> Source
Poipet ( ) is a boomtown on the Cambodian-Thai border, in Poipet Municipality, Banteay Meanchey Province. It is a key crossing point between the two countries, and also extremely popular as a gambling destination as gambling is popular, but mostly illegal in Thailand.   

Poipet is adjacent to the town of Aranyaprathet on the Thai side of the border. The town came into existence only quite recently for the express purpose of border trade; Sisophon had always been the primary urban center in what had been an agricultural area. Poipet's population has increased from 43,366 in the 1998 census to 89,549 in the 2008 census, making it the fourth most populous settlement in Cambodia just ahead of Sihanoukville and larger than its provincial capital Sisophon.

Transport
The Poipet border is a terminus of the Cambodia railway system, though in 2006 restoring of a link from Poipet to the present Cambodian Railways railhead at Sisophon was proposed. In the fall of 2008, an agreement was prepared to have an Australian company carry out this work. In 2009, Thailand passed legislation to extend the railway from Aranyaprathet to Poipet, and in 2018 the railway line has been reactivated.

> Extracted entries
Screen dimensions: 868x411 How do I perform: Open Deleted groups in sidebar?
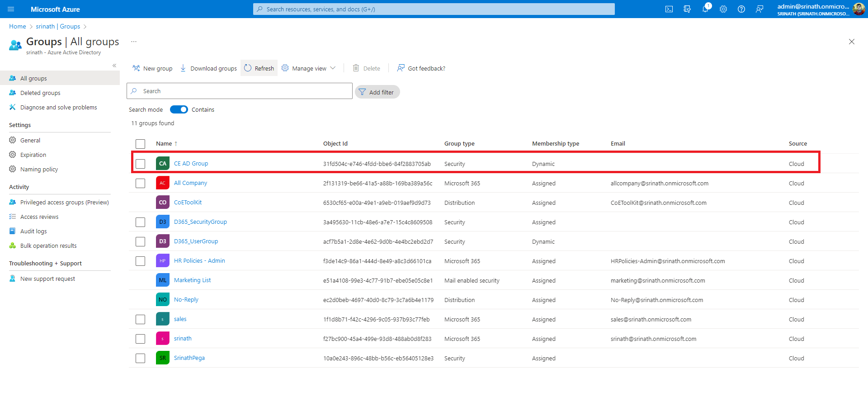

...

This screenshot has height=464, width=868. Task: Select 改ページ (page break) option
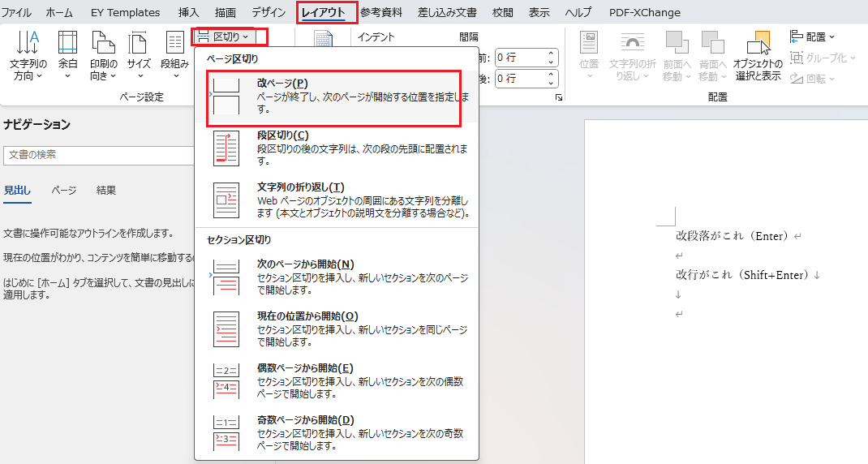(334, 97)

* * *

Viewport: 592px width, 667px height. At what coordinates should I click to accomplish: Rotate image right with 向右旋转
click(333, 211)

> Required task 1
Write out the part of the Poipet text from "Poipet ( ) is" up to and including "illegal in Thailand.".
> Required task 2
Answer these from the Poipet text:
(a) Which town on the Thai side of the border is Poipet adjacent to?
(b) What was Poipet's population in the 2008 census?
(c) In what year did Thailand pass legislation to extend the railway from Aranyaprathet to Poipet?
> Required task 3
Extend the text about Poipet, picking up after its last sentence.

> Result 1
Poipet ( ) is a boomtown on the Cambodian-Thai border, in Poipet Municipality, Banteay Meanchey Province. It is a key crossing point between the two countries, and also extremely popular as a gambling destination as gambling is popular, but mostly illegal in Thailand.

> Result 2
(a) Aranyaprathet
(b) 89,549
(c) 2009

> Result 3
On 22 December 2022, Prime Minister Hun Sen said that the government has been conducting studies on high-speed railways connecting domestically and to neighbouring countries. “We are conducting studies on high-speed railways connecting Phnom Penh to Preah Sihanouk province and to the border with Thailand.”

Casinos in the city
There is a strip of casinos and hotels between the Cambodian and Thai passport control counters, enabling Thais and other foreigners to gamble in Cambodia without needing to go through Cambodian immigration. In Cambodia, gambling is illegal for Cambodian citizens but not for holders of foreign passports. There is another border on the Cambodian side of this strip area that one needs to pass before being free to travel within the rest of the country.

On 28 December 2022, a fire at the Grand Diamond City Hotel and Casino killed 27 people and injured dozens of others.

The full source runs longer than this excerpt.